### Reading text ###

Good class and ID names:

  • nav-menu

  • blog-post

  • sidebar-widget

  • comment-meta.

Bad class and ID names:

  • green-box

  • left-sidebar

  • fade-in-banner.

Sometimes, the nature of your front-end framework or CSS will cause you to need extra elements, and you'll find yourself using layout-specific class names like wrapper.

This is okay if you can't help it. Just make sure you are keeping things general. There's nothing worse than a redesign that creates CSS that looks like:

.green-box {
    background-color: blue;
}

Use Content elements wisely

Within the main section of your article or other content, use sectional content tags to organize your document properly.

Headlines and Sections

Headlines for sections are very important. Don't neglect them. Your final content is much easier to read if there are several titled sections and sub-sections, rather than one giant block of content.

  • Use heading tags ( <h2>, <h3>, <h4>, <h5>) to title sections and subsections.

  • Make sure your hierarchy of headlines forms a reasonable outline. Don't put an <h5> after an <h2> without an <h3> and <h4> intervening. Make sure your content has a rational and understandable structure.

  • If you are using <strong> to markup section headers, something is wrong.

Also, be sure to put id attribute on section titles so that you and others can create in-document links.


<h3 id="title-of-section">Title of Section</h3>

...

<a href="#title-of-section">This links to that location.</a>

Finally, don't abuse the horizontal rule ( <hr> ). If you are using sections and headlines appropriately, there is almost never any reason for it.

The only required attribute for an anchor tag is the URL of the linked document.

But including a title tag is very helpful, as it lets people know where they are going before they click the link. It also helps Search Engines determine what the link is about.Ideally, the title tag will be the title of the linked document.

Another issue with links is the anchor text — the actual text which the user clicks (or taps, or selects) in order to follow the link.

Try to avoid Click Here if possible. Sometimes it is inevitable, but whenever possible you should try to make the anchor text meaningful. This is helpful for your readers and also for the document you are linking to (which may be your own).


<!-- bad anchor text -->

Learn more about HTML by <a href="">clicking here</a>.

<!-- good anchor text -->

We provide a lot of <a href="">information about HTML</a>.

Images

An image is only required to have a src element — the URL of the image. But including a title and alt text can help.

  • screen readers for the blind can read the description to a user that can't see the image

  • search engines can index the image and have some idea of what the image is about.

Definitions, Quotes, Acronyms

There are several very helpful span-level markup elements that are never used.

These provide fine-grain information about the word on your page. They can help users better understand your content, and they can help computers (search engines, artificial intelligence) make better sense of what you have written.

  • <dfn> — The definition tag. This can be for the first time you use and define a technical term.

  • <abbr> — Used for abbreviations. You can put the expanded form of the abbreviation in the title tag.

###

▶ **What this task involves**
Can you write out, word for word, the part of the HTML markup guide that begins with "These provide fine-grain" and stops after "the title tag."? The lines after this point come from a different source.

### Material ###

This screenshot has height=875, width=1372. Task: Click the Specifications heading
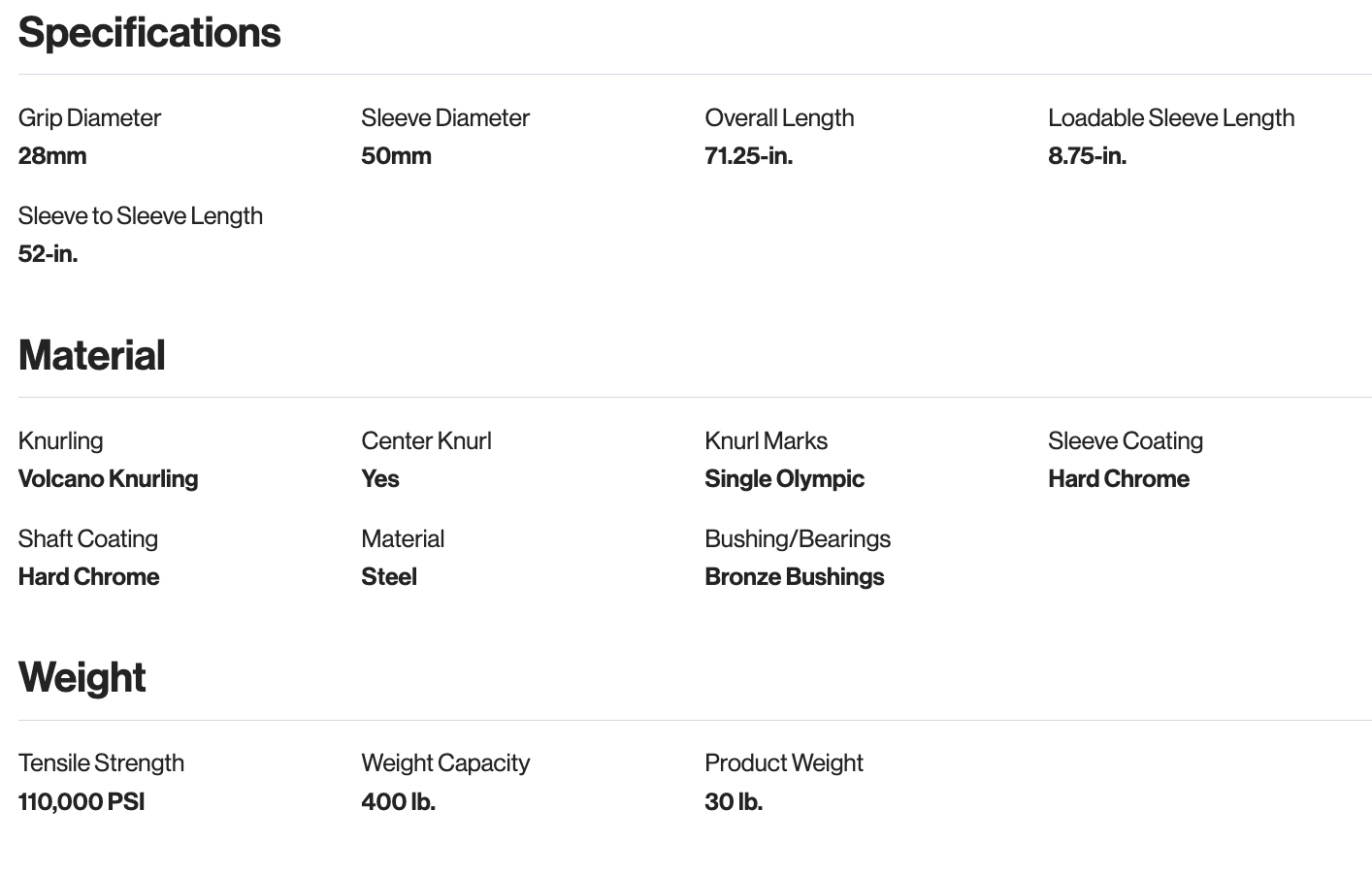click(149, 33)
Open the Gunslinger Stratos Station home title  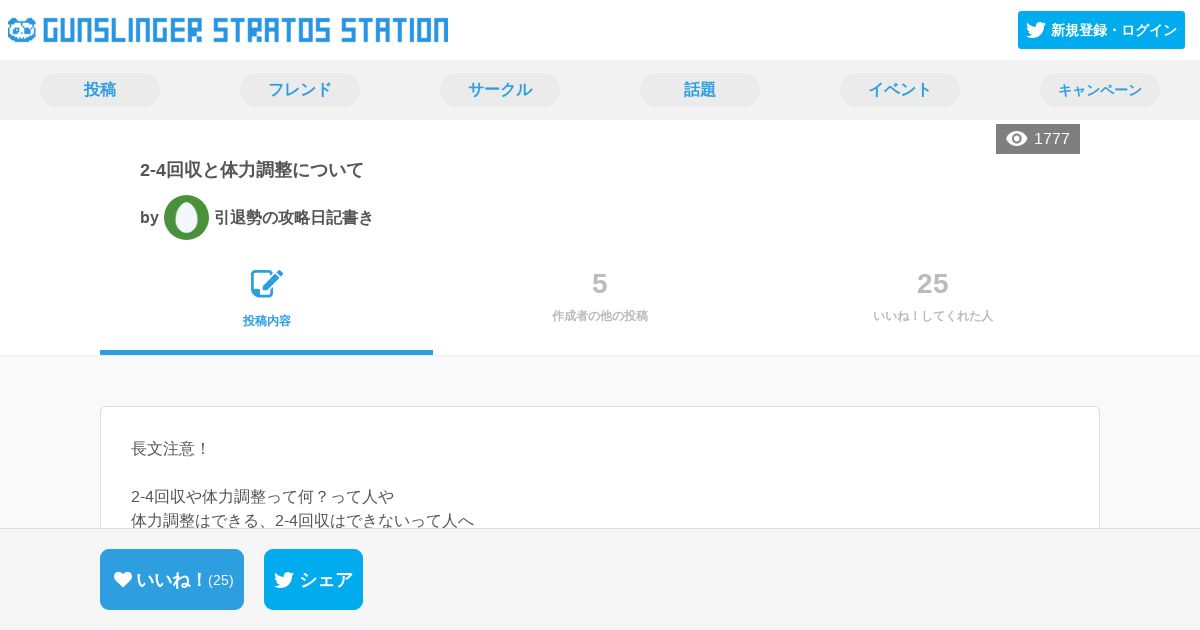pyautogui.click(x=246, y=30)
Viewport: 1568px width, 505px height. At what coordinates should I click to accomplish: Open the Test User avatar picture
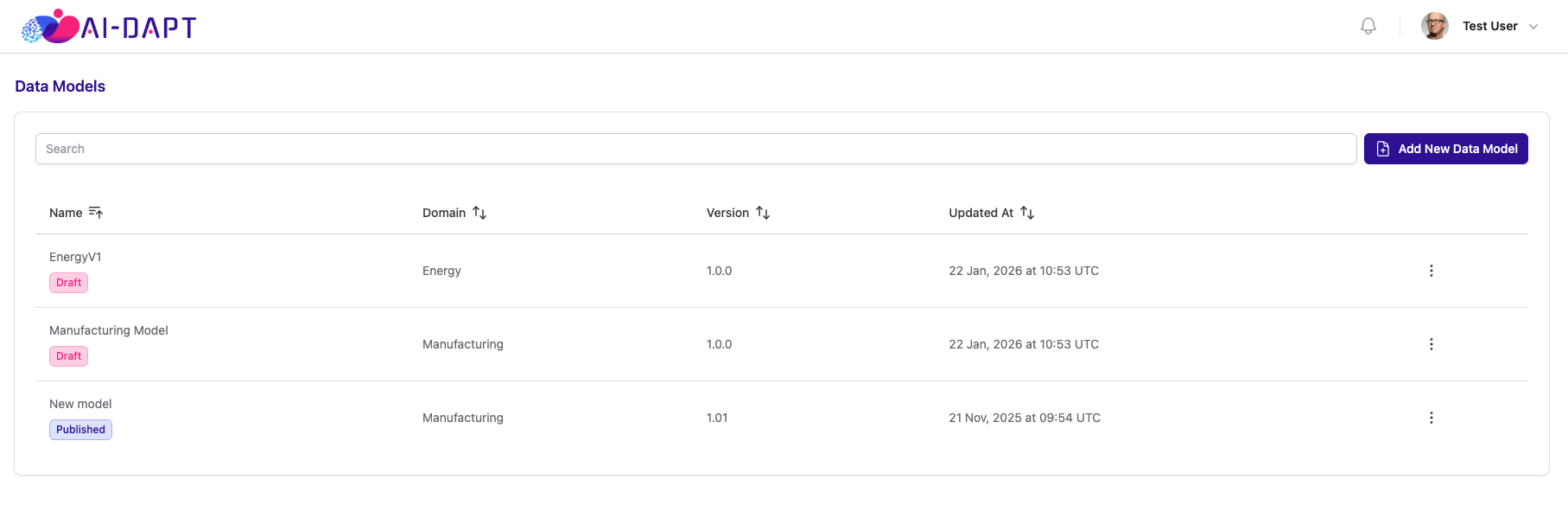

###

▶ **Output**
These provide fine-grain information about the word on your page. They can help users better understand your content, and they can help computers (search engines, artificial intelligence) make better sense of what you have written.

  • <dfn> — The definition tag. This can be for the first time you use and define a technical term.

  • <abbr> — Used for abbreviations. You can put the expanded form of the abbreviation in the title tag.